Increased competition threatens Singapore's oil-heavy economy

shipping vessels near port and oil refinery facilities

Vessels anchored near an oil refinery on Singapore's Jurong Island. Photo: Roslan Rahman/AFP/Getty Images

Singapore has for decades been a premier refinery hub and gatekeeper between Asia and the Middle East, but its position is increasingly threatened as more Gulf nations expand their processing capacity and petrochemical production.

Why it matters: Oil and petrochemicals drive about one quarter of Singapore's net exports. Greater competition in the global oil and gas value chain could take a heavy toll on the city-state’s national budget and economic growth prospects.

Background: Since the 1970s, Singapore's economy has been highly dependent on the oil industry, especially downstream activities.
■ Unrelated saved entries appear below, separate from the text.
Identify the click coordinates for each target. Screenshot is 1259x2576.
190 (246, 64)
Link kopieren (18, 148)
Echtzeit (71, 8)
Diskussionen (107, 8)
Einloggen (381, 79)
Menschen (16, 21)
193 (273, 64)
The prices paid by consumers in the oil markets of Asia and the Middle East are linked to cargo prices set in Singapore.

What's happening: Producer countries are increasingly shifting into the downstream activities that helped make Singapore the "Houston of Asia."

  • In 2018, the CEO of Abu Dhabi’s National Oil Company announced an investment of $45 billion to create the world's largest integrated refining and petrochemical project.
  • Saudi Aramco’s CEO Amin Nasser intends to double the firm's refining capacity over the next decade, increase its petrochemical production and invest $150 billion in its integrated gas business.
  • The Kuwait National Petroleum Company also plans to spend $25 billion on new downstream projects over the next 20 years.

Meanwhile, countries such as Malaysia, South Korea and Japan are competing with Singapore to establish themselves as Asia’s next liquefied natural gas hubs.

  • Companies and ship operators have been switching to LNG as their preferred fuel.
  • Furthermore, Asian countries are searching for alternative energy shipping routes through the Arctic and elsewhere, with the strategic aim of reducing dependence on energy and commodity imports that pass through chokepoints such as the Straits of Malacca.

Between the lines: These moves diminish Singapore’s bargaining power as a transit state, to the advantage of consumer countries that have more choices in the era of energy abundance.

The bottom line: The global energy transition is in an early stage, with Asian demand for oil and gas expected to continue growing and alternative shipping routes still taking shape. Yet Singapore’s relationships with oil producers will have to evolve if it’s going to remain an integral player in the future energy mix.

Juergen Braunstein is a postdoctoral fellow at Harvard Kennedy School's Belfer Center.